At the same time though, the Psalmist does leave with a final warning: ‘but the way of the wicked leads to destruction’ (verse 6b). God does not guarantee divine protection for those who persist in their wickedness and rebellion against Him and will drink the cup of destruction poured out for them on that final day.
Final Reflections on the Psalm
This prompts us to seriously consider this question to ourselves: ‘How can we find delight in the law of God?’
Some of us here may feel unmotivated to read God’s Word, because you actually don’t believe that it is enriching and delightful to read. Your unbelief is impeding your reception to the blessings that comes through diligent reading of God’s Word, and you are stuck in your spiritual infancy. Might I suggest that, if this is you, there is hope to fix your unbelief.

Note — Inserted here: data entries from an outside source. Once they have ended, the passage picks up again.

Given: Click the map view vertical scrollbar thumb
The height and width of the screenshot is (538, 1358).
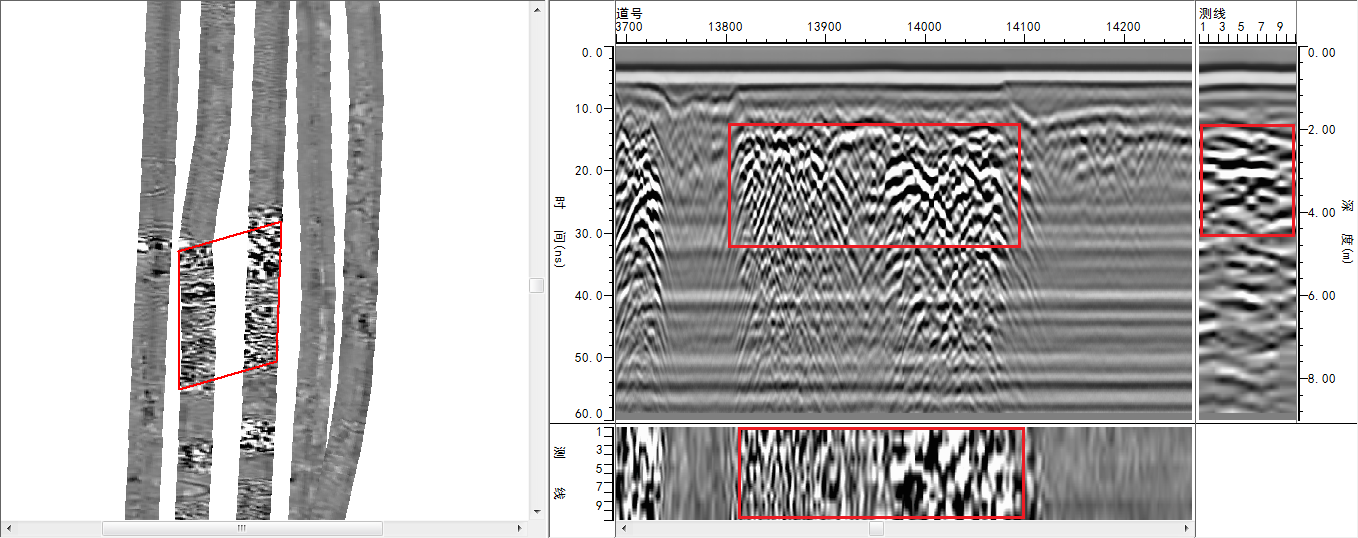Looking at the screenshot, I should point(536,286).
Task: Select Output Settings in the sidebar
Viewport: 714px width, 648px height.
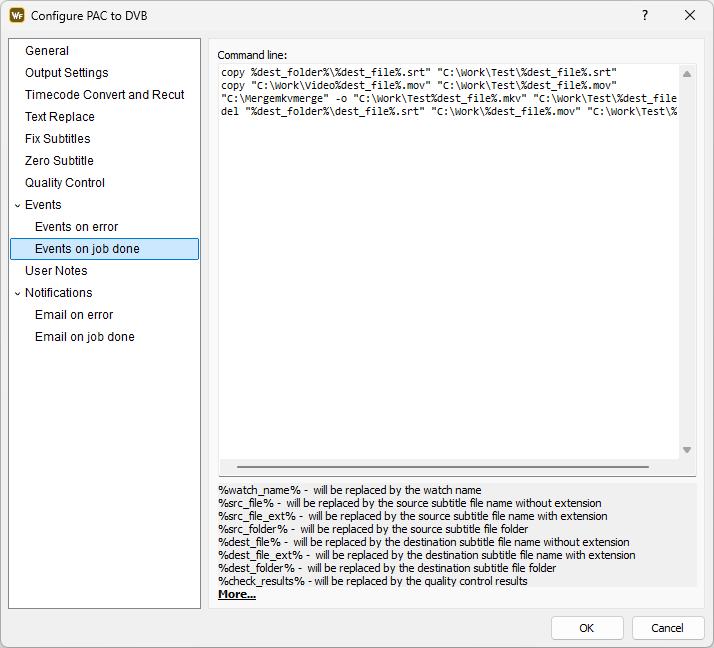Action: pyautogui.click(x=66, y=73)
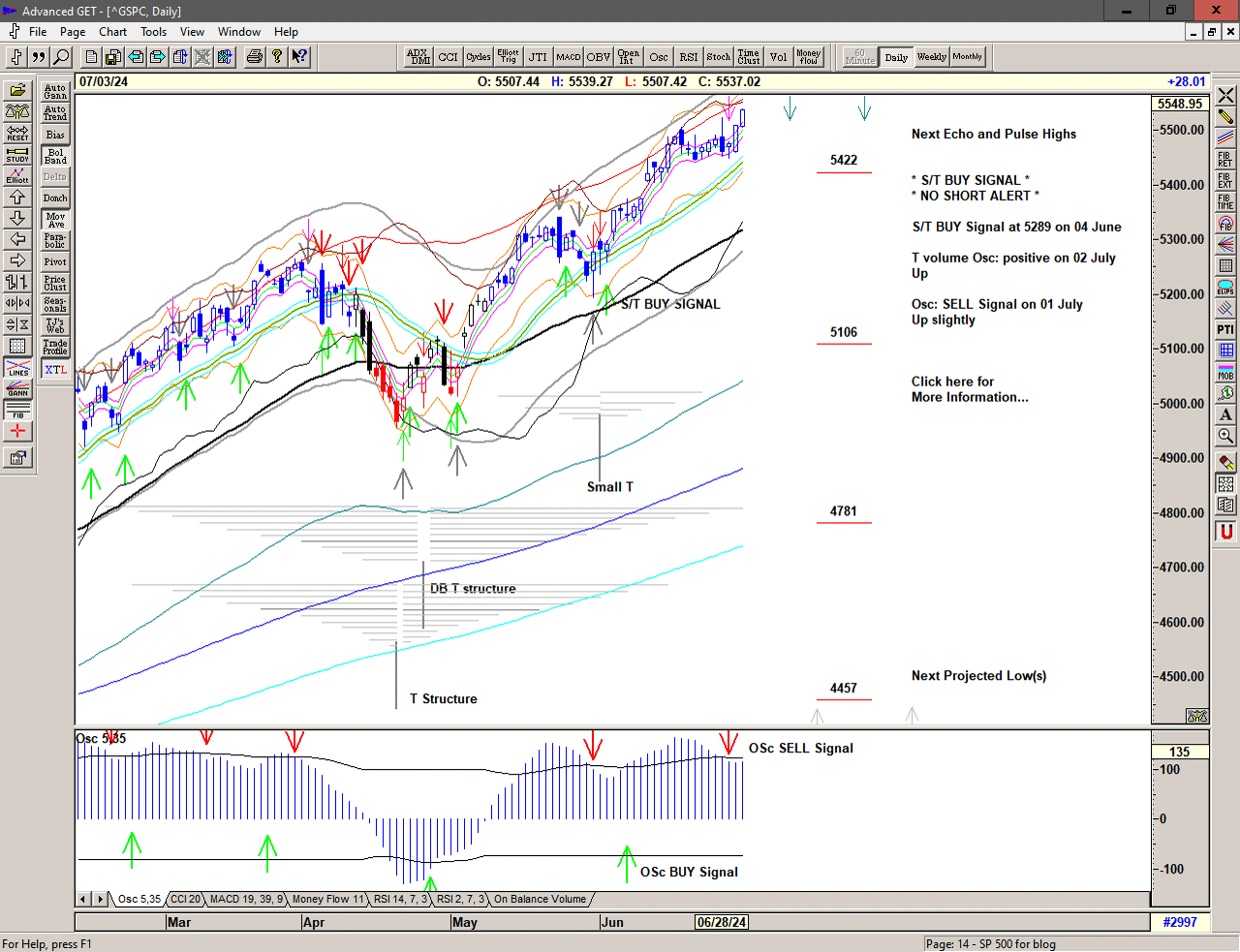
Task: Click the RESET icon in left toolbar
Action: click(17, 134)
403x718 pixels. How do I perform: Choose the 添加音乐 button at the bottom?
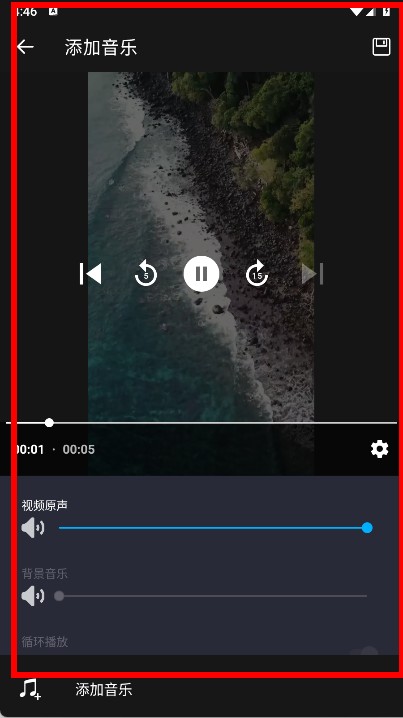pyautogui.click(x=103, y=689)
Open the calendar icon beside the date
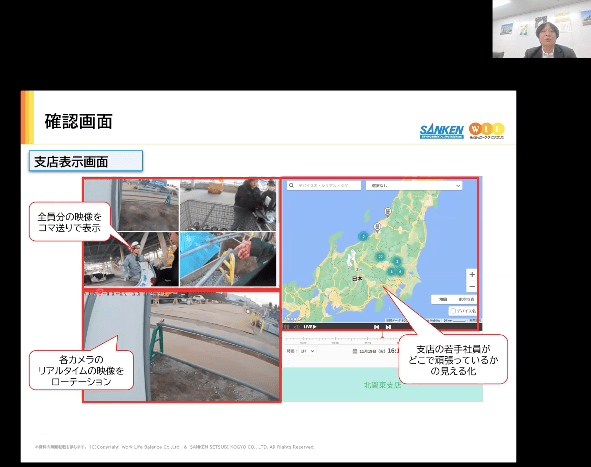 (355, 351)
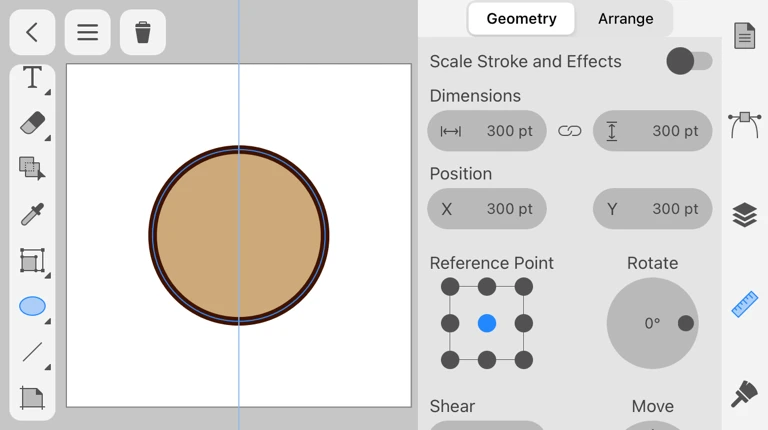Screen dimensions: 768x430
Task: Select the Eraser tool
Action: (x=32, y=123)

The psalmist in Psalm 119:18 asks God to ‘open [his] eyes that [he] may behold wondrous things out of [God’s] law” – the reason for his solemn plead is because he knows that no one naturally finds delight in the wisdom of God. The writer confesses to God that he is unable to see the splendour that comes from His Word, and pleads that God would profoundly remove his blindness. For those of us here who struggle in this area, to muster joy in our bible reading, my encouragements to you are to continue praying to God that He would open your eyes and radicalise your taste buds, so that you begin to savour the word of God as the most delicious, nutritious meal to look forward to, every time you come into devotional time.
But we mustn’t just stop at praying. If we desire to keep growing steadily in our Christian walk, we should also persist in our daily devotions in Scripture, even when we often lack desire to read it. We won’t always savour and enjoy every single meal we eat and we don’t often remember the meal we had at lunchtime two days prior. Yet we understand the vital importance of eating to sustain ourselves, and we consume our meals whether or not we enjoy every single one. All these meals have brought you to where you are sitting right now.
It is the same for the Christian life. We won’t enjoy every portion of Scripture we read, and we certainly won’t remember all that we’ve read and meditated on, but God nurtures and grows us steadily and slowly through these ordinary means of disciplined and regular feeding of His Word, and we mustn’t lose these great opportunities to flourish in our faith with the pretext that we need to find authentic passion and delight in the law of God before we actually come to reading it.